One may speculate that dexamethasone’s salutary effect on delayed (postdischarge) recovery could confound the recovery data with respect to the incidence of vomiting and quality of recovery, thereby making delineation of the difference between the two drug groups (ondansetron versus dolasetron) difficult. For ethical reasons, dexamethasone was administered to all children because that became standard clinical practice at this institution after the completion of the previous study, which demonstrated beneficial effects of dexamethasone on postdischarge recovery (2). Interestingly, the complete response rate with dexamethasone alone in our previous study, as well as in this study, was comparable (52% vs 44%) (2). The addition of a single dose of ondansetron or dolasetron to dexamethasone for antiemetic prophylaxis significantly increased the complete response rate over a 48-hour recovery period.

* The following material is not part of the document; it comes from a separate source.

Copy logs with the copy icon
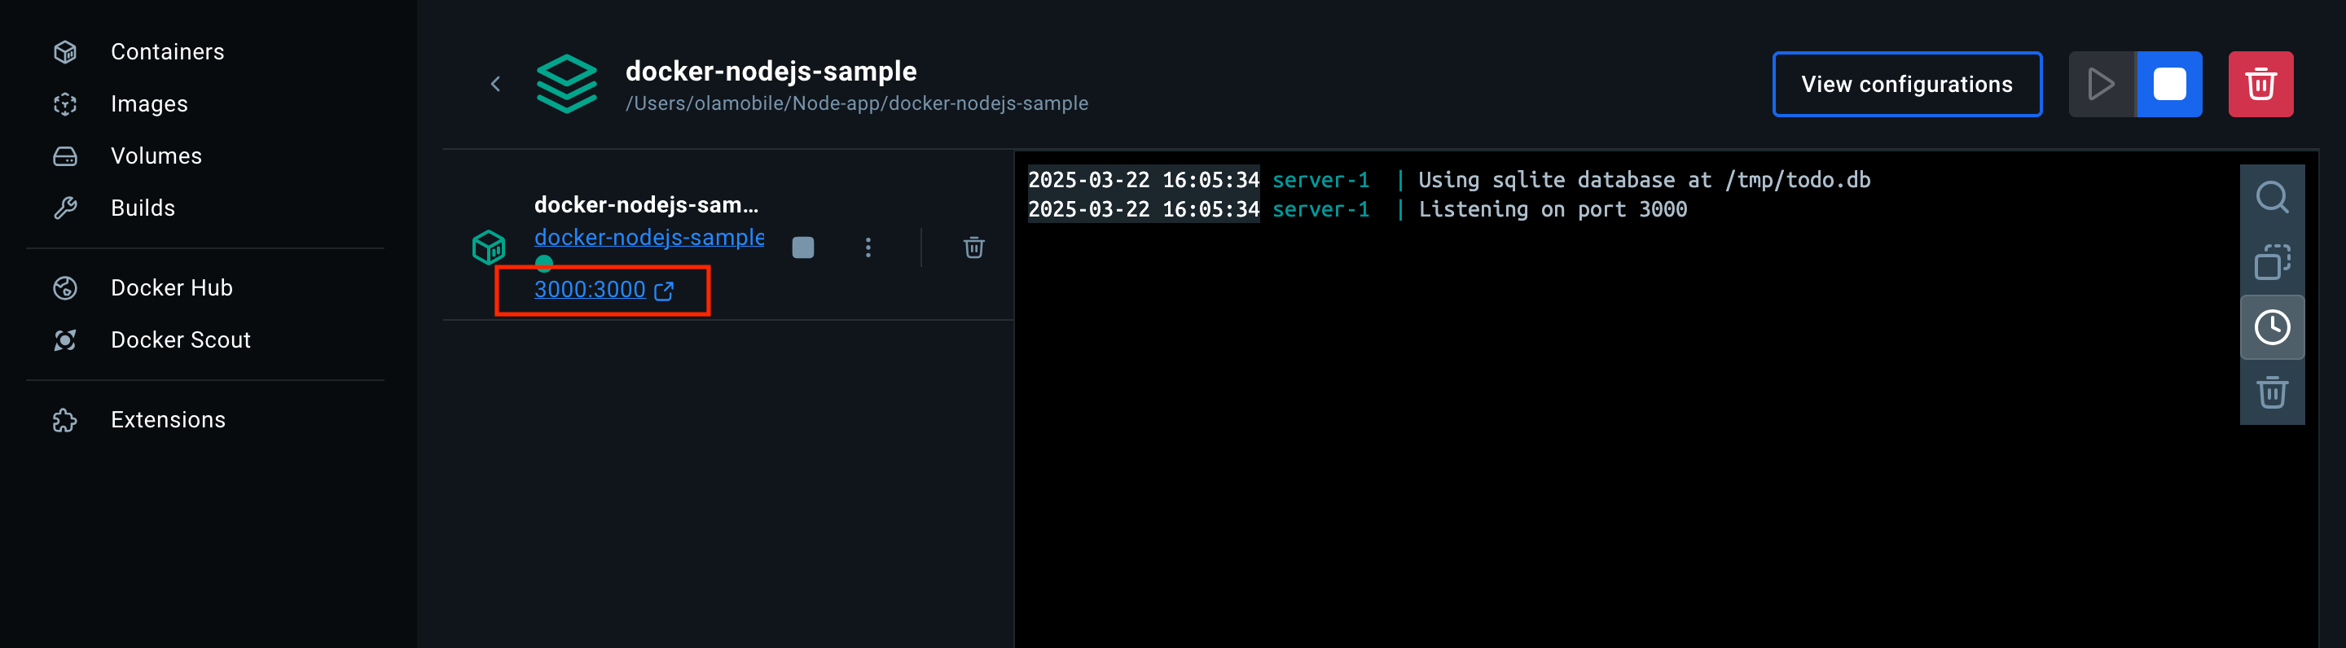Viewport: 2346px width, 648px height. 2272,262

McKenzie et al. (5) compared the effectiveness of ondansetron plus placebo (saline) and ondansetron plus dexamethasone for the prevention of postoperative nausea and vomiting in women undergoing major gynecologic surgery. A complete response (no emesis and no rescue antiemetics in the first 24 hours) occurred in 38% of patients in the ondansetron-placebo group and in 52% of patients in the ondansetron-dexamethasone group. The authors concluded that ondansetron with dexamethasone was a more effective regimen for the prevention of nausea and vomiting during the 24-hour recovery period. The data from our study support their conclusion, in that the administration of a single dose of ondansetron or dolasetron in combination with dexamethasone resulted in a very small incidence of postoperative vomiting in the immediate (PACU), as well as the delayed (48-hour), recovery period (Table 2). A complete response rate (no emesis and no antiemetic intervention for 48 hours) of 76% in the ondansetron-dexamethasone group and 74% in the dolasetron-dexamethasone group is a significant improvement over the 40%–88% incidence of postoperative vomiting reported in children undergoing ambulatory tonsillectomy (1–3).
In summary, data from this study suggest that, compared with placebo (saline/dexamethasone), prophylactic antiemetic therapy consisting of a single dose of ondansetron (0.15 mg/kg; maximum, 4 mg) or dolasetron (0.5 mg/kg; maximum, 25 mg), administered in combination with dexamethasone at the induction of anesthesia, significantly reduces the incidence of postoperative retching/vomiting and the need for rescue antiemetics in children undergoing ambulatory adenotonsillectomy. When used in combination with dexamethasone, the beneficial effects of the two drugs on postoperative emesis and recovery profiles were comparable over a 48-hour postoperative observation period. Clinically significant side effects were not observed with the use of either ondansetron or dolasetron.